*** DATASET EXCERPTS ***
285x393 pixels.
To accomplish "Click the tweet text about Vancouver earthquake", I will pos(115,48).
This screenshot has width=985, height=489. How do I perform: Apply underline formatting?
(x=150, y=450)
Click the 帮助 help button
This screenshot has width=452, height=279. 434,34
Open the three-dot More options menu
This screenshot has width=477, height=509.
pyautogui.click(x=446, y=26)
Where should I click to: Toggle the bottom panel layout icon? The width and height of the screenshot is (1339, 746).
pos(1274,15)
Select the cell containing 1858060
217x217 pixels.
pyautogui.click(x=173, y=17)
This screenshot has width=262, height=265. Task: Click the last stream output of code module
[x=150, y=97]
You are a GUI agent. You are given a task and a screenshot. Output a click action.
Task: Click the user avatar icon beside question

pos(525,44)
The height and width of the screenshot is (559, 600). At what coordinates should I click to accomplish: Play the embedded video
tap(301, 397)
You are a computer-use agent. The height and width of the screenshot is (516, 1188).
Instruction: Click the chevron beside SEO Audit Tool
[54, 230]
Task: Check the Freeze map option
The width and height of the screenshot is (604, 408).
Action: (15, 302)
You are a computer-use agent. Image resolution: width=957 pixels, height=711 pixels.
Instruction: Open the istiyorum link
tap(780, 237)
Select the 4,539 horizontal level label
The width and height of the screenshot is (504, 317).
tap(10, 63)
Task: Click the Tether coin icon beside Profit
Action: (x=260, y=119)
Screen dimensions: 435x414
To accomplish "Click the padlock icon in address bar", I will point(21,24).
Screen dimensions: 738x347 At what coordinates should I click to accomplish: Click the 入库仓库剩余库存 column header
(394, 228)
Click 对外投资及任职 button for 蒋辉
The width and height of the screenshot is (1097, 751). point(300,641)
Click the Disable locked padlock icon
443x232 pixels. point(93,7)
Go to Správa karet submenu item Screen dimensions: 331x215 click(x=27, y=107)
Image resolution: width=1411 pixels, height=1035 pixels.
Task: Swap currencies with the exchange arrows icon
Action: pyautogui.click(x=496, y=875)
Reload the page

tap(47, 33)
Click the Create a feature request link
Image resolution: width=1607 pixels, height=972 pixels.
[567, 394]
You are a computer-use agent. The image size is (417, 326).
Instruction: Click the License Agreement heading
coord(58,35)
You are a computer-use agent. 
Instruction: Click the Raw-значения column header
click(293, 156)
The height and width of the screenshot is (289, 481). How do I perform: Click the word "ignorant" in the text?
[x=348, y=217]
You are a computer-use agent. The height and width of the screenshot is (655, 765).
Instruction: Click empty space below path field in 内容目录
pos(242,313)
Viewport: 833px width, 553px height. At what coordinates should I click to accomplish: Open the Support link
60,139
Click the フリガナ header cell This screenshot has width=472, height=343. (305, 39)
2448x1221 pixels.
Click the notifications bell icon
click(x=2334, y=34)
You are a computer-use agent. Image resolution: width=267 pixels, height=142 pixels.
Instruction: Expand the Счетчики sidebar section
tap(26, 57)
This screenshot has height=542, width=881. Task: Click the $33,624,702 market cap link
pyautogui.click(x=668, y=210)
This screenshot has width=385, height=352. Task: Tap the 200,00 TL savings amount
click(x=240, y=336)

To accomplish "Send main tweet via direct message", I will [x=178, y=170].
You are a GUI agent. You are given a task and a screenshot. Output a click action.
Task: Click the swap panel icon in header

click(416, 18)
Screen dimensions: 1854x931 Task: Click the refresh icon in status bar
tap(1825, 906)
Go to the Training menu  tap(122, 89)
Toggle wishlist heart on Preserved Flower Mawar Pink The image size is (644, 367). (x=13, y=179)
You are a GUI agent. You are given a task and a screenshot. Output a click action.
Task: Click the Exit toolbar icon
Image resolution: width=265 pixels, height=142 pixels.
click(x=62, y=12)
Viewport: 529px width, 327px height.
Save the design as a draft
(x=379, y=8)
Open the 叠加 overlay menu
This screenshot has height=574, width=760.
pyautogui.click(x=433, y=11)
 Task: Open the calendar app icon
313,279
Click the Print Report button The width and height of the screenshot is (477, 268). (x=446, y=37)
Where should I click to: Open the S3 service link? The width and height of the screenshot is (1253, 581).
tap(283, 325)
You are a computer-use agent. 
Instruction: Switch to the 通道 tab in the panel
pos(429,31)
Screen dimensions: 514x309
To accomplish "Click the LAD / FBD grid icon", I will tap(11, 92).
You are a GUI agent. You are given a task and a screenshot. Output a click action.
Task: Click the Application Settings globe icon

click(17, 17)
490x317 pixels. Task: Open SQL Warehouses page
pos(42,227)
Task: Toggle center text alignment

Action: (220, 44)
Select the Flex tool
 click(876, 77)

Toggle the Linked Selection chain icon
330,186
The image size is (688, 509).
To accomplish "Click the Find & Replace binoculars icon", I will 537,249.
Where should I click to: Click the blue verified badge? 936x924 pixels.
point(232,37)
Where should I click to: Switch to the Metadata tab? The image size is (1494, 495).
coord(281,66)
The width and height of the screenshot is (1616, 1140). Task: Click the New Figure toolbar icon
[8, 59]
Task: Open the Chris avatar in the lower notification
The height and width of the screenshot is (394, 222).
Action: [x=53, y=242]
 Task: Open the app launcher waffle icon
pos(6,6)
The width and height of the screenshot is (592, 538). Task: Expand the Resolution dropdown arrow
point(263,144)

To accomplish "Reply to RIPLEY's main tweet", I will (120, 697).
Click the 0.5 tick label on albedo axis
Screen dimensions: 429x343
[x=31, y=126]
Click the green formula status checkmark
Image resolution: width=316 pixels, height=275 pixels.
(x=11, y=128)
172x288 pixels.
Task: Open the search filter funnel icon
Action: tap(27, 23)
*** End of DATASET EXCERPTS ***
WHAT IS BEING ASKED ▸
Wherever the string "tweet" appears in the entries above, return the line it appears on.

OUTPUT OF THE EXERCISE ▸
To accomplish "Click the tweet text about Vancouver earthquake", I will pos(115,48).
To accomplish "Send main tweet via direct message", I will [x=178, y=170].
To accomplish "Reply to RIPLEY's main tweet", I will (120, 697).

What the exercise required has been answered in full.